Naming Foreign Persons in Your Estate Planning Documents
“Naming Foreign Persons in Your Estate Planning Documents, that’s the subject of today’s ACTEC Trust and Estate Talk.
This is Travis Hayes, ACTEC Fellow from Naples, Florida. Today, we will be hearing about issues that can arise when advising clients who want to name a foreign individual as a fiduciary of their estate plan or when a beneficiary resides abroad. To give us more information on this topic, you will be hearing today from ACTEC Fellows Michelle Graham of San Diego, California; Kevin Packman of Miami, Florida; Lyat Eyal of Tel Aviv, Israel; and Patrick Harney of London, United Kingdom. With that, I will hand it over to our presenters.

Source material:
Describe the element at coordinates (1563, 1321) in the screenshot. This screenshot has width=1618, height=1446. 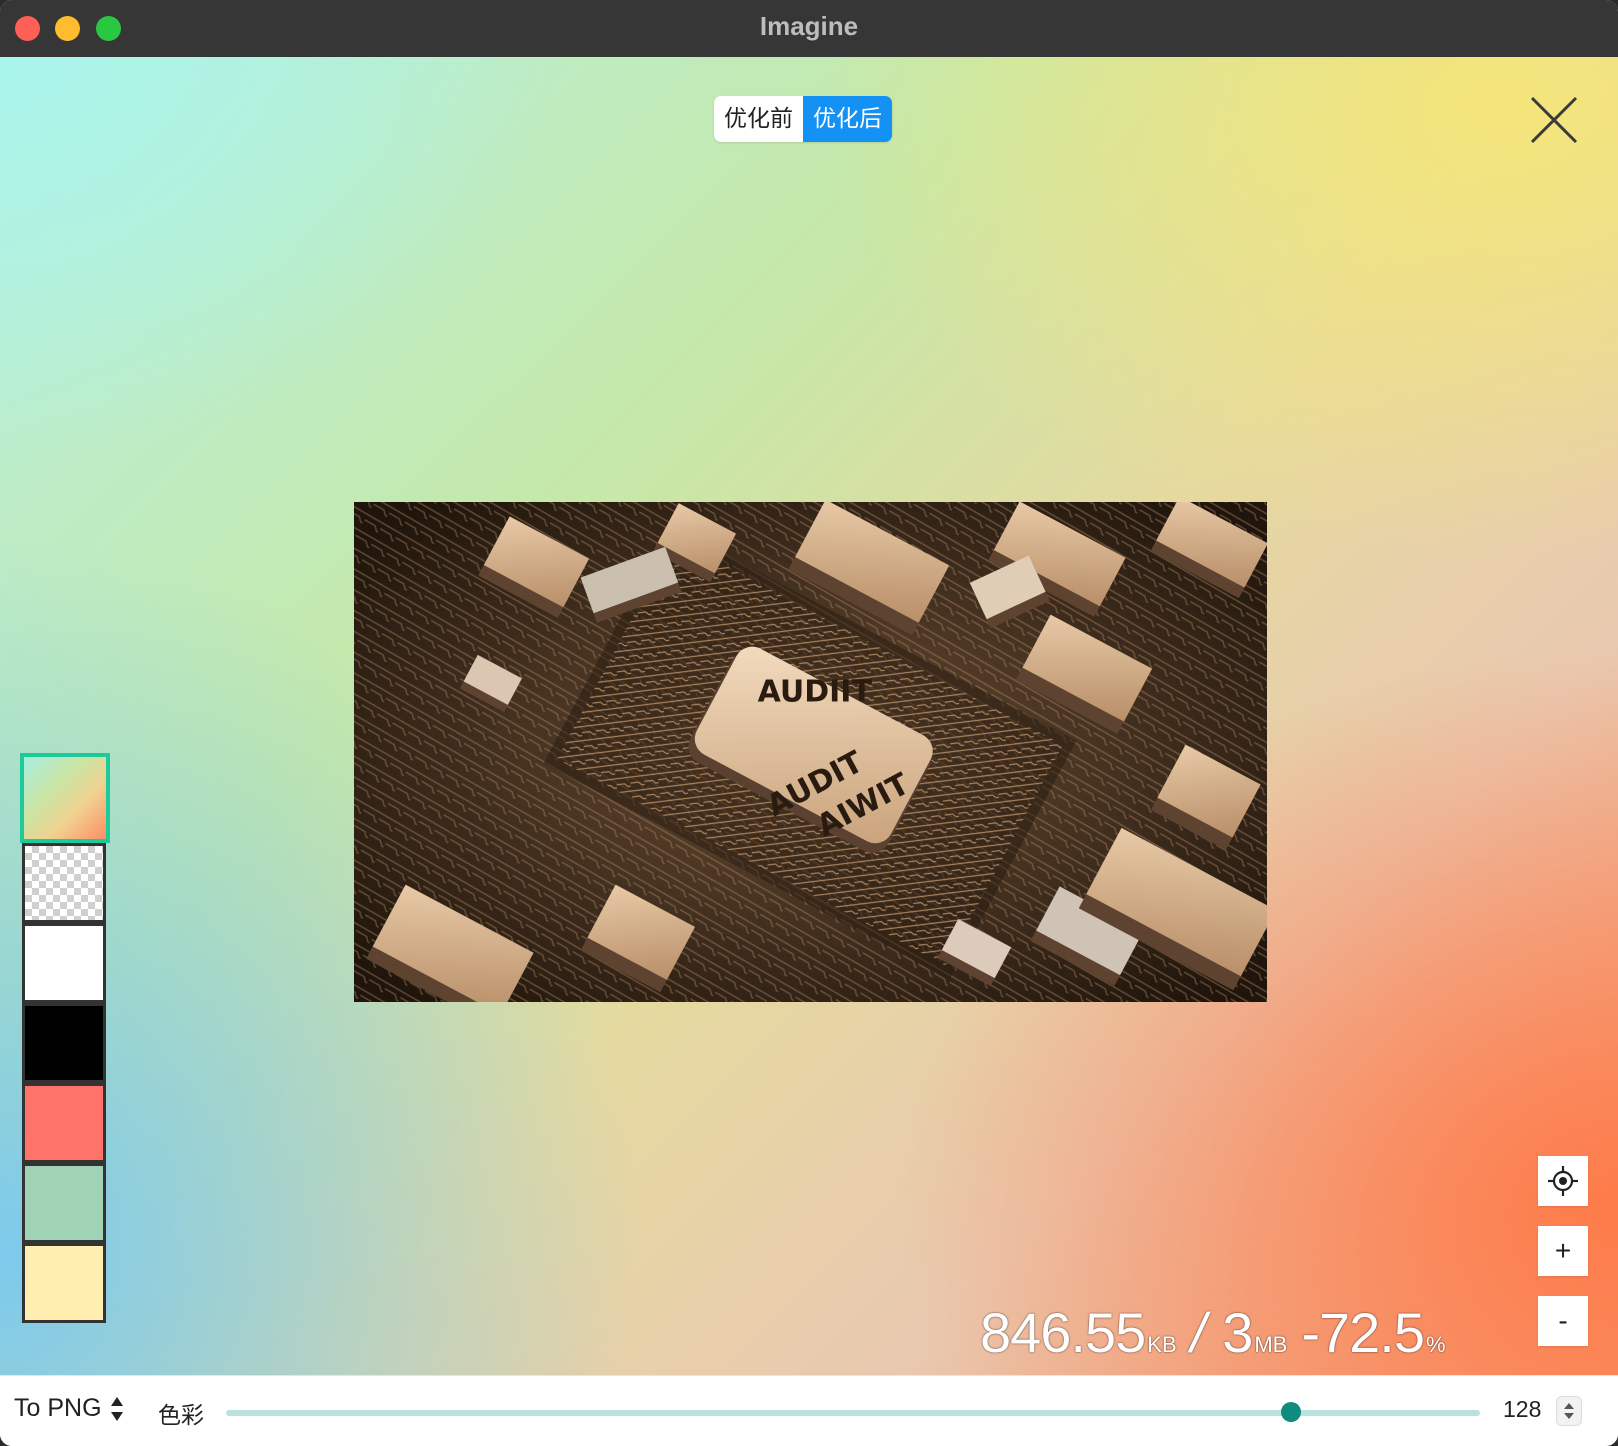
I see `zoom-out-button: -` at that location.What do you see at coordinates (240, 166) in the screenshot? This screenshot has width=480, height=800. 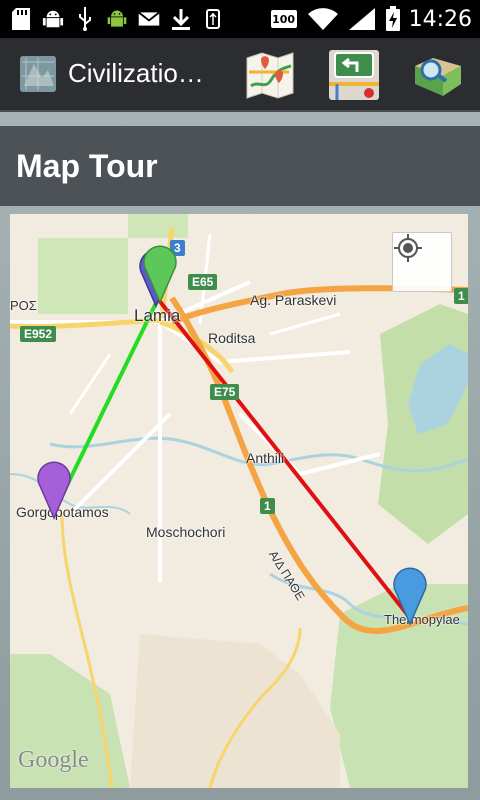 I see `page-header: Map Tour` at bounding box center [240, 166].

Action item:
Answer these from the text on naming foreign persons in estate planning documents:
(a) What is the name of the program this episode belongs to?
(b) Which city is the host, Travis Hayes, from?
(c) Which presenter is from Tel Aviv, Israel?

Written solution:
(a) ACTEC Trust and Estate Talk
(b) Naples, Florida
(c) Lyat Eyal